Arnold Stang died last week at age 91. He played one of the gas station owners in It's a Mad, Mad, Mad, Mad World, was the voice of Top Cat, and played a heroin addict called Sparrow in the 1955 film, The Man With The Golden Arm.
It's interesting to see comic actors in grimly serious roles. But I don't know if it always works.

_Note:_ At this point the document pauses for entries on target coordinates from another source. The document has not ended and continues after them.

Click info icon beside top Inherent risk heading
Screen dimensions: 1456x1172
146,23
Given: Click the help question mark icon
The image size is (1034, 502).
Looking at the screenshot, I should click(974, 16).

Margaret Mitchell wanted Groucho Marx to play Rhett Butler in Gone With The Wind (I assume she was serious) and Benito Mussolini tried to his two favories American stars, Stan Laurel and Oliver Hardy, to star in a production of Rigoletto.
Sherlock Holmes
And speaking of odd casting choices, Sherlock Holmes fans are upset over the choice of Robert Downey, Jr, in the title role. And the boxing. I don't think he should have been boxing---it turns out he claimed to be an amateur boxer in at least one book. But they were showing a bunch of the old Sherlock Holmes movies on TV yesterday, and they were pretty bad. All filmed in a studio. They should have gotten out onto the street once in a while.
I haven't read any of the books. I don't know what the "real" Sherlock Holmes was like, which probably doesn't matter. Johnny Weissmuller was nothing like the Tarzan of the books, and Ian Flemming wanted David Niven to play James Bond. I heard that, in the book, Forrest Gump was morbidly obese.
The Sherlock Holmes movies with Basil Rathbone and Nigel Bruce were set in what was then the present day, with Sherlock Holmes fighting Nazis and so forth. Every scene was shot in a studio, so I don't know what stopped them from setting it in Victorian England.